# Source material

+++

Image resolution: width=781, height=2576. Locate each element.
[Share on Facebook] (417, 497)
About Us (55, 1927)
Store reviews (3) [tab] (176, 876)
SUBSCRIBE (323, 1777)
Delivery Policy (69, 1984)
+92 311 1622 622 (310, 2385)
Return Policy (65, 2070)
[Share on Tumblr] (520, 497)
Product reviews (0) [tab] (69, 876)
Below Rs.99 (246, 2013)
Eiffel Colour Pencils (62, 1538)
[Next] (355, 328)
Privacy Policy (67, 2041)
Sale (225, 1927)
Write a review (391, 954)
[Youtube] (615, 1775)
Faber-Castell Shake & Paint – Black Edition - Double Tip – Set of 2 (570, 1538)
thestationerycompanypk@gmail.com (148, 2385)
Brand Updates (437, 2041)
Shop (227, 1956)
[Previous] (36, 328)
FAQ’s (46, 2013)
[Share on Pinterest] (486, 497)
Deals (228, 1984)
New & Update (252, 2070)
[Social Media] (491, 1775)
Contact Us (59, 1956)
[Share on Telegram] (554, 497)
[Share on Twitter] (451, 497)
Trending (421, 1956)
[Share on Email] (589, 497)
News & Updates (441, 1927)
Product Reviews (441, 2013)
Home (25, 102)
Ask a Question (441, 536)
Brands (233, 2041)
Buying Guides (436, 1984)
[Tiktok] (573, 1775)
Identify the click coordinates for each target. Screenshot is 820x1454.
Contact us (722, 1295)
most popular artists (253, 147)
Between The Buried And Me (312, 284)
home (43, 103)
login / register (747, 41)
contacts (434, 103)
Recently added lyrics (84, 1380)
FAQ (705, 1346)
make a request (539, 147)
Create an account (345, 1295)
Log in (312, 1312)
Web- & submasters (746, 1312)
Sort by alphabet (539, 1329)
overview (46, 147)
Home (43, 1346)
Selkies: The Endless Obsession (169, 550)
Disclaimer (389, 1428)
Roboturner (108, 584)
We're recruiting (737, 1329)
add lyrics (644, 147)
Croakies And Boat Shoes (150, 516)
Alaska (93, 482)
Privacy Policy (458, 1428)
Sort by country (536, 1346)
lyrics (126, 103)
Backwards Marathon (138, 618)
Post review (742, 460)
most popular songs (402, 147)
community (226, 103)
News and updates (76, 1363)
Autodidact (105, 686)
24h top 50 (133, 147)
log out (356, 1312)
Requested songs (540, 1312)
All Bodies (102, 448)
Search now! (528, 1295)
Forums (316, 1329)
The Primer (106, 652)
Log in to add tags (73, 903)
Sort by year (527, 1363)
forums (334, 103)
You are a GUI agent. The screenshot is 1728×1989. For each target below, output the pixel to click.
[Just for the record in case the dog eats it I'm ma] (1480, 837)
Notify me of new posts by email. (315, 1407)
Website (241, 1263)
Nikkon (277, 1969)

+++

# Problem details
Copy out each line from the preceding entries that mentions the word "Share".

# Answer box
[Share on Facebook] (417, 497)
[Share on Tumblr] (520, 497)
[Share on Pinterest] (486, 497)
[Share on Telegram] (554, 497)
[Share on Twitter] (451, 497)
[Share on Email] (589, 497)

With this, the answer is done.